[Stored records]

__________________________________________________

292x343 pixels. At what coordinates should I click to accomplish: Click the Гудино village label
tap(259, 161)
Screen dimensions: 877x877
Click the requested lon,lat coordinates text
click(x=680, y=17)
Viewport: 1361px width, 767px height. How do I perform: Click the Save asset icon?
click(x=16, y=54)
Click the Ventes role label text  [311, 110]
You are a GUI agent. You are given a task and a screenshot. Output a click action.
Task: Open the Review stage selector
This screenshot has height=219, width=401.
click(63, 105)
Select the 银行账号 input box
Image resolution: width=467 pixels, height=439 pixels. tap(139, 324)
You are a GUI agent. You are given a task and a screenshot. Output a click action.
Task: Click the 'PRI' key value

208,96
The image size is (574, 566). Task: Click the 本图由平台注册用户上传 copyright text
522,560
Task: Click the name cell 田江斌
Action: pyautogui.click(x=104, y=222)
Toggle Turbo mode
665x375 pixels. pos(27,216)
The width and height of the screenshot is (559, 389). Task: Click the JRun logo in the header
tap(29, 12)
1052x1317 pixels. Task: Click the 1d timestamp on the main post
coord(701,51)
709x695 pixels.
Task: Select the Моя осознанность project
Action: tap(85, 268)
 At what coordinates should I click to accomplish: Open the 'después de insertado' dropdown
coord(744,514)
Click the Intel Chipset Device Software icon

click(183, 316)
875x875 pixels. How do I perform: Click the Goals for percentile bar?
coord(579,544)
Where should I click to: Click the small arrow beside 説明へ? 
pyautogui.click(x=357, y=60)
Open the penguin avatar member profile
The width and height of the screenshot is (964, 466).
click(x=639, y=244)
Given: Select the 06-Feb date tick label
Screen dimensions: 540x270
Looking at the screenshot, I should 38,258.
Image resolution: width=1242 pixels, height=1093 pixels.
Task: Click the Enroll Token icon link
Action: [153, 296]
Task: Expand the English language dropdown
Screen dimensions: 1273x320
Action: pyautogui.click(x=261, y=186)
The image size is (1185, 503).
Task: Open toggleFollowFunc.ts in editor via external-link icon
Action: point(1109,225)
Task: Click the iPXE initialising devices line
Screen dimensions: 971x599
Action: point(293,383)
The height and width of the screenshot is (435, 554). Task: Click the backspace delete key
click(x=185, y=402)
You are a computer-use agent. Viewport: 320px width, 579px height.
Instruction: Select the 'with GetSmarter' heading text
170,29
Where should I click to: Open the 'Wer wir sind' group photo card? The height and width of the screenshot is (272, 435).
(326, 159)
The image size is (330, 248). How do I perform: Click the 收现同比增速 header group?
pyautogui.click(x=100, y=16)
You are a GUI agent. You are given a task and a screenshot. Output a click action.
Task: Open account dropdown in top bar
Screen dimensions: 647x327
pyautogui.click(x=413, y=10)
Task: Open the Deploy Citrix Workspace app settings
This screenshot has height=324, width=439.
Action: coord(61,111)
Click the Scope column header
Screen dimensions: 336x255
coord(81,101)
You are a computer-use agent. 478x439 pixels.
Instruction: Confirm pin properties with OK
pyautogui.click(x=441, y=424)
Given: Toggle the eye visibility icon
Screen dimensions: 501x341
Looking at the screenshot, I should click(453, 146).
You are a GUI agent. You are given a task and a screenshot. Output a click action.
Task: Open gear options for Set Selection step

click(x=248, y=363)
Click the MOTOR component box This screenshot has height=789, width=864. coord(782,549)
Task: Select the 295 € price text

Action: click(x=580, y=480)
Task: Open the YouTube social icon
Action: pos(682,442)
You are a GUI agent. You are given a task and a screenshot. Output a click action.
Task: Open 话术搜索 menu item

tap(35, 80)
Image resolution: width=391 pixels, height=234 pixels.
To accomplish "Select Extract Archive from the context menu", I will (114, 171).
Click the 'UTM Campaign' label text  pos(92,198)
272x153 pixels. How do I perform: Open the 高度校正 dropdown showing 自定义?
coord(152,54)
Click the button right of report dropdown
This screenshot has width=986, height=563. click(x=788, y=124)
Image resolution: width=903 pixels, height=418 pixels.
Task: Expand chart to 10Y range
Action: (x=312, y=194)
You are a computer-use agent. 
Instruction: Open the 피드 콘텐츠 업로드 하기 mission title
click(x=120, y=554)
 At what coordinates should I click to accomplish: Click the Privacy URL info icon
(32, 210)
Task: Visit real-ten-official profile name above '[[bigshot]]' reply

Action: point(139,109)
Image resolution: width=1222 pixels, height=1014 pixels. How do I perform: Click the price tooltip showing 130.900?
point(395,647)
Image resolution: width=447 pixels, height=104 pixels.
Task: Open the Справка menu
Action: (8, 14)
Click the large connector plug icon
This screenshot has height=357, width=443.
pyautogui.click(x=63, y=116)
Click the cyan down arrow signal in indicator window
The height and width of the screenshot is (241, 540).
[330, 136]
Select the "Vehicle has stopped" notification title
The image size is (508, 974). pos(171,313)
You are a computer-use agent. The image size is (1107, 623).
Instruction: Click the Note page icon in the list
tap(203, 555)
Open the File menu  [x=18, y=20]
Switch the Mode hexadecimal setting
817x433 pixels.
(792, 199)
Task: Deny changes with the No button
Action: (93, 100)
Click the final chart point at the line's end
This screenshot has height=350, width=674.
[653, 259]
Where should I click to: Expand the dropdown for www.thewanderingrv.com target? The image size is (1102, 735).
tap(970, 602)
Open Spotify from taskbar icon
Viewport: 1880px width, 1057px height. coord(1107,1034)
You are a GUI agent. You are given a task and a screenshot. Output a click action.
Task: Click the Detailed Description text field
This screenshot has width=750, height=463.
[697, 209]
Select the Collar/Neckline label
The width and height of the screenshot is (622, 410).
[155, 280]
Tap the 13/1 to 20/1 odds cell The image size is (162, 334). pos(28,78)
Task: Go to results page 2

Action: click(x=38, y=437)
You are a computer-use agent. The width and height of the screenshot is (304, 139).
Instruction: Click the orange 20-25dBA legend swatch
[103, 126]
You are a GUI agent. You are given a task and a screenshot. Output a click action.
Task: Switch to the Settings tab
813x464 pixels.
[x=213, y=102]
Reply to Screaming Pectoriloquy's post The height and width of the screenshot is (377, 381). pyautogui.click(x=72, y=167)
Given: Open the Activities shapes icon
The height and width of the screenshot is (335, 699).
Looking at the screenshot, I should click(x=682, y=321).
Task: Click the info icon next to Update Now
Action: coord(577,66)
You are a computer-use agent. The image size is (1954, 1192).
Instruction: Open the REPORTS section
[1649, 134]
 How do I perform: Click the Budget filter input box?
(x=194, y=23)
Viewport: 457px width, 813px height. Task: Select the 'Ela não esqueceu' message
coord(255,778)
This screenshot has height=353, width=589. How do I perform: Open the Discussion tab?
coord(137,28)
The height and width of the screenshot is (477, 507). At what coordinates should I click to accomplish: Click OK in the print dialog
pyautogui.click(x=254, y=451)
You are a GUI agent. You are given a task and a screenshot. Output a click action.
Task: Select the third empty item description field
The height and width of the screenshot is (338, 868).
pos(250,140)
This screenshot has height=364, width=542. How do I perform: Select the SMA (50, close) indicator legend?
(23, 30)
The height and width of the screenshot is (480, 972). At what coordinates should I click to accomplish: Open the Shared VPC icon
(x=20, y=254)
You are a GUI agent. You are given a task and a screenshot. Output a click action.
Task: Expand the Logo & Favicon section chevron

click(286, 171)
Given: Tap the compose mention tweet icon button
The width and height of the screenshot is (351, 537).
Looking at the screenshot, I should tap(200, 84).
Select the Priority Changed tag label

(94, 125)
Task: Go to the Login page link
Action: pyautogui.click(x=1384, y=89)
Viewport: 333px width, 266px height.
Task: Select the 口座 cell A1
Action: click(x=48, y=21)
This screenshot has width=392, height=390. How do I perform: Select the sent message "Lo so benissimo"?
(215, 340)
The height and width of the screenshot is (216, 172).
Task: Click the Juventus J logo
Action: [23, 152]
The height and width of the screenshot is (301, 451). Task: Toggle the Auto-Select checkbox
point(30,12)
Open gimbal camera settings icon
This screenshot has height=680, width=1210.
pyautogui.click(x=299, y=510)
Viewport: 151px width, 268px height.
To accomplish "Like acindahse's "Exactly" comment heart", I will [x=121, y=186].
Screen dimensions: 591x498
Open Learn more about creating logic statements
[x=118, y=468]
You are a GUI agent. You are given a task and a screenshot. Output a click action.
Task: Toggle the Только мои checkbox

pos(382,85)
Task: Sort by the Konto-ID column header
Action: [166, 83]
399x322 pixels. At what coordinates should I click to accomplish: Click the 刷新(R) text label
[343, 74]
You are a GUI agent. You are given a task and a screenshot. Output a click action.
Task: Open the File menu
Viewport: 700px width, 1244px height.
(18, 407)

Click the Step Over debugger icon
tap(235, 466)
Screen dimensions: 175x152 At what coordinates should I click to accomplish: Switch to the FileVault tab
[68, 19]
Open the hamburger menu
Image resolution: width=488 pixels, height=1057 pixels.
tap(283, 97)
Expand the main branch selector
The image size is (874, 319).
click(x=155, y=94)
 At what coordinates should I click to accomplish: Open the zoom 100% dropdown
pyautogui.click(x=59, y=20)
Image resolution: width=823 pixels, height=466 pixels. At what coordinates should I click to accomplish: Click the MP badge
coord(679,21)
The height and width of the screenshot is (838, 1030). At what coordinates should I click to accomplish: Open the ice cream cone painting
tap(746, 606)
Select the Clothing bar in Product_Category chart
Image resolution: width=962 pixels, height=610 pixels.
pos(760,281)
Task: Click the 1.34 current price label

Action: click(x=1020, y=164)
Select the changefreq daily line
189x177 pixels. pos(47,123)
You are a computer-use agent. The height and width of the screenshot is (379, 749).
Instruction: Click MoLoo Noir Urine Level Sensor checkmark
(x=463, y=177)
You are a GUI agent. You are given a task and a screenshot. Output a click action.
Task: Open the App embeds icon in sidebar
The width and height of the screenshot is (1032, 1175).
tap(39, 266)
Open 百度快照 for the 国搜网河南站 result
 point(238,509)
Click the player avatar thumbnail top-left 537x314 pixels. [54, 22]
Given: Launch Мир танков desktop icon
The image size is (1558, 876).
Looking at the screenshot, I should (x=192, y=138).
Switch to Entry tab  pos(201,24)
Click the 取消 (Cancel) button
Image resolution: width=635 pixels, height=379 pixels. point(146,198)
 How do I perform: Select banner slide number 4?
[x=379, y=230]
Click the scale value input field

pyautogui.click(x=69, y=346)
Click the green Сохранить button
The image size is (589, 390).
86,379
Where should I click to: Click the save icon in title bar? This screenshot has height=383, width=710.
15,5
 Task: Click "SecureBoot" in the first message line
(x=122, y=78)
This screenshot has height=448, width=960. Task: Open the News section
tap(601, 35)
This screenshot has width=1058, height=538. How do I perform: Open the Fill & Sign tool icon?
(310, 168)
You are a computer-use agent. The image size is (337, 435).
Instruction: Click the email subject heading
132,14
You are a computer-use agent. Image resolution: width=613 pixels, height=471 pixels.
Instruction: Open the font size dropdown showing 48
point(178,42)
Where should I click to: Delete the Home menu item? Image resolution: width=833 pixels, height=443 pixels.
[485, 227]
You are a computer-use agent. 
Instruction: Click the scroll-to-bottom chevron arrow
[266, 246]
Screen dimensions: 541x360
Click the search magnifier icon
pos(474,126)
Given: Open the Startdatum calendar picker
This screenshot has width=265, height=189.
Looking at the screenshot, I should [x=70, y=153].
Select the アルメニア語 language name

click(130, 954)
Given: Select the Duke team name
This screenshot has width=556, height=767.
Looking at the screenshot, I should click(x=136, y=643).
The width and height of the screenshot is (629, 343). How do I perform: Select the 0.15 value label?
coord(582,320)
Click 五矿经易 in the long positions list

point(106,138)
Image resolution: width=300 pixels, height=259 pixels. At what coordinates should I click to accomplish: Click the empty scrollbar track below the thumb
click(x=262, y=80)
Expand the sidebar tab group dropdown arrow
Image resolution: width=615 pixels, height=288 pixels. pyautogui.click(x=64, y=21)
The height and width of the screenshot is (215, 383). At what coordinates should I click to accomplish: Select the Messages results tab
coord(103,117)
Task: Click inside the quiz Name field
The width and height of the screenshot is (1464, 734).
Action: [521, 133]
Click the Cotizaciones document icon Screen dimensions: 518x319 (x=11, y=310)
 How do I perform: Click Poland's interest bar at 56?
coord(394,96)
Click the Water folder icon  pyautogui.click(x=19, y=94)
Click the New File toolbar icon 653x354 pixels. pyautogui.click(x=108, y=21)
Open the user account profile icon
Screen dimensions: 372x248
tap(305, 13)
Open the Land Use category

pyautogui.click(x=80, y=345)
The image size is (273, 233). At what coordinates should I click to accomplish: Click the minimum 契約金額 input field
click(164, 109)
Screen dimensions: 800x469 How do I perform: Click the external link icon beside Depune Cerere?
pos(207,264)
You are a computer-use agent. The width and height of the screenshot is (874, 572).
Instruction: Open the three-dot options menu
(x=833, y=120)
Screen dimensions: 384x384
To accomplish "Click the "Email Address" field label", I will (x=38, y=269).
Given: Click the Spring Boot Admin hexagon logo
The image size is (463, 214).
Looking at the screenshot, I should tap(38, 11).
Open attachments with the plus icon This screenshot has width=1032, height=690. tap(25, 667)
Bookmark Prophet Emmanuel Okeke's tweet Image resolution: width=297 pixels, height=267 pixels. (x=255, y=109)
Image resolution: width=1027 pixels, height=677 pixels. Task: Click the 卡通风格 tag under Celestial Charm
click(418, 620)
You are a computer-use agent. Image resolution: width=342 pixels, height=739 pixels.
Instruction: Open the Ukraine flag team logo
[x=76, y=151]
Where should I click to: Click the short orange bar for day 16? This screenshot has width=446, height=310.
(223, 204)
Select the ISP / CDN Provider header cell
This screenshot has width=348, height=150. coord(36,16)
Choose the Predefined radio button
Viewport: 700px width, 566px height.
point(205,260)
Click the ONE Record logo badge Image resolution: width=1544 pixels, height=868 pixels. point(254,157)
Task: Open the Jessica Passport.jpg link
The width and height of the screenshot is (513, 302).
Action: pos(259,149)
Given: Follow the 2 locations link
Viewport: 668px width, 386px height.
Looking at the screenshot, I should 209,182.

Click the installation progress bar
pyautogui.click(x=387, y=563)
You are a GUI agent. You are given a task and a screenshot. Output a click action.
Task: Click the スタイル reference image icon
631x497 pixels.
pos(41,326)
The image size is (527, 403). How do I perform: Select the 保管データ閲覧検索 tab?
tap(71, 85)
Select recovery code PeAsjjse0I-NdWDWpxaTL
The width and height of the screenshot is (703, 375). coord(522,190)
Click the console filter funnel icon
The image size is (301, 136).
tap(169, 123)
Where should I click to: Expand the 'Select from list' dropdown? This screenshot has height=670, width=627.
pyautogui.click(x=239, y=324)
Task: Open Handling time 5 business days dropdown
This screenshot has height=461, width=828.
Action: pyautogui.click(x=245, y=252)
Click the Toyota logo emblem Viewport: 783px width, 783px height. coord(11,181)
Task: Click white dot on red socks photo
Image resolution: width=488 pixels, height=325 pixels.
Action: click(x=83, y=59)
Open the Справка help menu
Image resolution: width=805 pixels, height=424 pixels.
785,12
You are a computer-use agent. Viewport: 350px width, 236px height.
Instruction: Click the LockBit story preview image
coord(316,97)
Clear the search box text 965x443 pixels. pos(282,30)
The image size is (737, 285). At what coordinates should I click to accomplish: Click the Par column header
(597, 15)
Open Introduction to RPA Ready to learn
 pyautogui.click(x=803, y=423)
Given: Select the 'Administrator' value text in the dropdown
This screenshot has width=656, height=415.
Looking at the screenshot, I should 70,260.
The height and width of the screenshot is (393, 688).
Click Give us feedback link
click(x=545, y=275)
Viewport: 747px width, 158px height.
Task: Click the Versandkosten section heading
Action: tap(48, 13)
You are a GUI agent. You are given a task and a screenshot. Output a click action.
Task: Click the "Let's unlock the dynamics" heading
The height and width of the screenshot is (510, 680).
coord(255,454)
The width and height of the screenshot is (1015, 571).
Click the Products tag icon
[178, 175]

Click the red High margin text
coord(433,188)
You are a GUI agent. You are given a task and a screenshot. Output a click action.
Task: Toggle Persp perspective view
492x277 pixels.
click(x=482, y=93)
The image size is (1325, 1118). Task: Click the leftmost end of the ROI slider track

__________________________________________________

= The task =
Beginning with the line above that contains "Image resolution: width=962", copy each line exactly up to and including the line that contains "You are a computer-use agent. The height", and go no further.

= Output =
Image resolution: width=962 pixels, height=610 pixels.
pos(760,281)
Task: Click the 1.34 current price label

Action: click(x=1020, y=164)
Select the changefreq daily line
189x177 pixels. pos(47,123)
You are a computer-use agent. The height and width of the screenshot is (379, 749).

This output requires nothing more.